Sumbawanews.com,- Borneo FC Samarinda menetapkan fokus utama pada BRI Super League 2026/2027, meski tetap mengikuti tiga ajang lainnya, termasuk AFC Challenge League, League Cup, dan ASEAN Club Championship. Keputusan ini diambil manajemen setelah menilai mustahil membagi sumber daya secara merata di empat kompetisi sekaligus. “Saya lebih bagus fokus di Super League. Kenapa? Karena ada degradasinya,” tegas Manajer Borneo FC, Dandri Dauri, dalam konferensi pers di SCTV Tower, Jakarta, Selasa (1/9/2026).
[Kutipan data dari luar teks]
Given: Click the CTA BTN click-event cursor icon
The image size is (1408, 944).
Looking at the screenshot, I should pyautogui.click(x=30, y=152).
Meski demikian, tim berjuluk Pesut Etam tidak menutup pintu untuk meraih kesuksesan di kancah Asia. “Kalau sukses di Asia, tapi tidak sukses di lokalnya, itu kacau nih. Ya, karena ada degradasi,” tambah Dandri. Ia menekankan bahwa prinsip utama klub adalah berusaha lebih baik dari musim sebelumnya, dan jika rezeki membawa keberhasilan di semua ajang, maka itu menjadi bonus.
Pembukaan musim BRI Super League 2026/2027 akan dimulai dengan laga kandang melawan Persija Jakarta di Stadion Segiri, Samarinda, Sabtu (5/9/2026). Dandri menanggapi laga ini dengan tenang, mengingat kedua tim sering bertemu setiap musim. “Biasa-biasa saja, tidak ada yang harus saya ‘anu-kan’ karena memang kami setiap tahunnya ketemu, dan semua tim lawan ini kuat,” ujarnya. Ia juga menyampaikan kelegaan atas kondisi cuaca di Samarinda yang kini sudah bebas asap, berkat doa dan upaya bersama, sehingga pertandingan bisa berjalan lancar dengan kondisi lapangan optimal.